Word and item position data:
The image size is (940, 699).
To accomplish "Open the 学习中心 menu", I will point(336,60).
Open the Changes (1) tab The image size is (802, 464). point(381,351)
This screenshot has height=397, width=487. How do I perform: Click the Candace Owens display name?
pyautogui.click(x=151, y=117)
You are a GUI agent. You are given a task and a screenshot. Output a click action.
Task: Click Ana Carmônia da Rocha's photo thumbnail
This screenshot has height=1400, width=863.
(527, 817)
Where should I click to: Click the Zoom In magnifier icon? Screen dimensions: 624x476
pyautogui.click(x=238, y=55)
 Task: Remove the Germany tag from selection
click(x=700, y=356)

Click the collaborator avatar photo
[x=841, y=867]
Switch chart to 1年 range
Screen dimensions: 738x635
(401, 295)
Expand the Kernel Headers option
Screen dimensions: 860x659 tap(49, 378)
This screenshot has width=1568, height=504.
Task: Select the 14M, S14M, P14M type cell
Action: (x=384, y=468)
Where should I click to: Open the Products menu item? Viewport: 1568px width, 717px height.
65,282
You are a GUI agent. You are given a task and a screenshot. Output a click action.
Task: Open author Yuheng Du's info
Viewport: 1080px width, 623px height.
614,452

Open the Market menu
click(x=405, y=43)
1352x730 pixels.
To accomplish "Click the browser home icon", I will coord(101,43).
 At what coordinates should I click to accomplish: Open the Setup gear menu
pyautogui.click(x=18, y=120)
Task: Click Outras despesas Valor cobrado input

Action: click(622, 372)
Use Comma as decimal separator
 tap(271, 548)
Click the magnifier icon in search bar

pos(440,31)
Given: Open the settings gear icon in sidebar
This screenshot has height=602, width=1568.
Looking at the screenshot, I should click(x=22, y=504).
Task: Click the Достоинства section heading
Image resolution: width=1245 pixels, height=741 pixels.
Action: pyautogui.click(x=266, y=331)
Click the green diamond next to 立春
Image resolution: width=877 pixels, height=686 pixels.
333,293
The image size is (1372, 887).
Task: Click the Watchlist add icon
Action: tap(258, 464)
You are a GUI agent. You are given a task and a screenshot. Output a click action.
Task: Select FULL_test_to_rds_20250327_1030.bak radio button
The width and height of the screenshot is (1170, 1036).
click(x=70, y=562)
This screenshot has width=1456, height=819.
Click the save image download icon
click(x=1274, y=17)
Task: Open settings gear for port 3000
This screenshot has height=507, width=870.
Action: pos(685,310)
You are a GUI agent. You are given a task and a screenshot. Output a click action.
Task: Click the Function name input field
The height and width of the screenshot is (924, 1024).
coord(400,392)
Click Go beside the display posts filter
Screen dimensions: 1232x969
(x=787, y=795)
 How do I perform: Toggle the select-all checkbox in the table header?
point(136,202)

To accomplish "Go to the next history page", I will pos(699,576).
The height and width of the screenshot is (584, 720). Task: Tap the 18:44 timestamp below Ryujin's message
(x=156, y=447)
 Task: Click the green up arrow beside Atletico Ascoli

# Aim of the task
Please repeat every one of the lines above word for word, in the same order.

# Result of this task
The image size is (940, 699).
To accomplish "Open the 学习中心 menu", I will point(336,60).
Open the Changes (1) tab The image size is (802, 464). point(381,351)
This screenshot has height=397, width=487. How do I perform: Click the Candace Owens display name?
pyautogui.click(x=151, y=117)
You are a GUI agent. You are given a task and a screenshot. Output a click action.
Task: Click Ana Carmônia da Rocha's photo thumbnail
This screenshot has height=1400, width=863.
(527, 817)
Where should I click to: Click the Zoom In magnifier icon? Screen dimensions: 624x476
pyautogui.click(x=238, y=55)
 Task: Remove the Germany tag from selection
click(x=700, y=356)

Click the collaborator avatar photo
[x=841, y=867]
Switch chart to 1年 range
Screen dimensions: 738x635
(401, 295)
Expand the Kernel Headers option
Screen dimensions: 860x659 tap(49, 378)
This screenshot has width=1568, height=504.
Task: Select the 14M, S14M, P14M type cell
Action: (x=384, y=468)
Where should I click to: Open the Products menu item? Viewport: 1568px width, 717px height.
65,282
You are a GUI agent. You are given a task and a screenshot. Output a click action.
Task: Open author Yuheng Du's info
Viewport: 1080px width, 623px height.
614,452

Open the Market menu
click(x=405, y=43)
1352x730 pixels.
To accomplish "Click the browser home icon", I will coord(101,43).
 At what coordinates should I click to accomplish: Open the Setup gear menu
pyautogui.click(x=18, y=120)
Task: Click Outras despesas Valor cobrado input

Action: click(622, 372)
Use Comma as decimal separator
 tap(271, 548)
Click the magnifier icon in search bar

pos(440,31)
Given: Open the settings gear icon in sidebar
This screenshot has height=602, width=1568.
Looking at the screenshot, I should click(x=22, y=504).
Task: Click the Достоинства section heading
Image resolution: width=1245 pixels, height=741 pixels.
Action: pyautogui.click(x=266, y=331)
Click the green diamond next to 立春
Image resolution: width=877 pixels, height=686 pixels.
333,293
The image size is (1372, 887).
Task: Click the Watchlist add icon
Action: tap(258, 464)
You are a GUI agent. You are given a task and a screenshot. Output a click action.
Task: Select FULL_test_to_rds_20250327_1030.bak radio button
The width and height of the screenshot is (1170, 1036).
click(x=70, y=562)
This screenshot has width=1456, height=819.
Click the save image download icon
click(x=1274, y=17)
Task: Open settings gear for port 3000
This screenshot has height=507, width=870.
Action: pos(685,310)
You are a GUI agent. You are given a task and a screenshot. Output a click action.
Task: Click the Function name input field
The height and width of the screenshot is (924, 1024).
coord(400,392)
Click Go beside the display posts filter
Screen dimensions: 1232x969
(x=787, y=795)
 How do I perform: Toggle the select-all checkbox in the table header?
point(136,202)

To accomplish "Go to the next history page", I will pos(699,576).
The height and width of the screenshot is (584, 720). Task: Tap the 18:44 timestamp below Ryujin's message
(x=156, y=447)
 Task: Click the green up arrow beside Atletico Ascoli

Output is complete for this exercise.